## Stated task 1
According to the note on the Great Gate of Kiev painting, whose work inspired the painting primarily?
## Stated task 2
List every title that appears in quotation marks in the note on the Great Gate of Kiev painting.
## Stated task 3
Carry on the note on the Great Gate of Kiev painting from its last sentence.

## Quoted passage
··········
The Great of Kiev“Great Gate of Kiev”, oil on canvas, 24” x 30” (61 cm x 76 cm)


Together with “Baba Yaga” this painting is an illustration for a movement of the famous “Pictures at an Exhibition” (composed by Modest Musorgsky after seeing his friend Victor Hartmann’s art exhibition). My painting was inspired primarily by the work of the painter rather than the musician, although the music had played its part too. From Hartmann I took the idea of creating an architectural object isolated on an almost empty square. Golden colored beehive shaped cupolas resembling traditional helmets worn by the medieval warriors were also taken from the Hartman’s work.
··········
## Extracted information
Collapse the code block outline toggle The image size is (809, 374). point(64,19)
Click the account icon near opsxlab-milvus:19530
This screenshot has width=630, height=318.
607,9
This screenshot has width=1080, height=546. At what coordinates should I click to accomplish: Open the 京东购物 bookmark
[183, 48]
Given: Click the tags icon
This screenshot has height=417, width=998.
··········
## Reply 1
The work of the painter Victor Hartmann, rather than that of the musician.

## Reply 2
- Great Gate of Kiev
- Baba Yaga
- Pictures at an Exhibition

## Reply 3
At that point I made a radical turn toward my own vision of the building that was actually an axis to which I started adding other details. As working on the picture I kept thinking about the city itself: it’s old glory and the calamities of more recent times. The flashes of old history were engulfing my imagination; old gold plated icons painted on the wood, the names of the rulers such as Vladimir the Great and Jaroslav the Wise (represented by their coats of arms), the Slavs, the Vikings and the Byzantines, balalaikas, the arches of the helmets superimposed to the smaller ones resembling the order of the famous babushki toys, archangel Michael as the patron and protector of the city, olive (?) branches on the towers, the bells …

The painting took the form of an icon painted on wooden panel, scratched on the sides. I also decided to use the same colors as used in “Baba Yaga” – another challenge for me (and, possibly the viewer) – the primal triad of the purple, yellow and blue with the further addition the red, orange, green, brown and white (gray). The only color used in the first mentioned picture and not being used in the “Gate” was the pink color of the reflection of the banana-moon in the pond (There is an anecdotal non essential explanation for the exception).

The fact that Hartmann’s idea of the gate was never realized gave me the freedom to build my own building that never existed anywhere except on my canvas. To achieve that effect I decided to avoid the use of any existing architectural elements (beehive looking cupolas, the arches that never became gothic, umbrella- liked roofs (associated with that of Baba Yaga’s), etc combined with the magic of children’s picture books mixed with the realistic details spread all around. The purple color of the towers suggests that they are not from the real world.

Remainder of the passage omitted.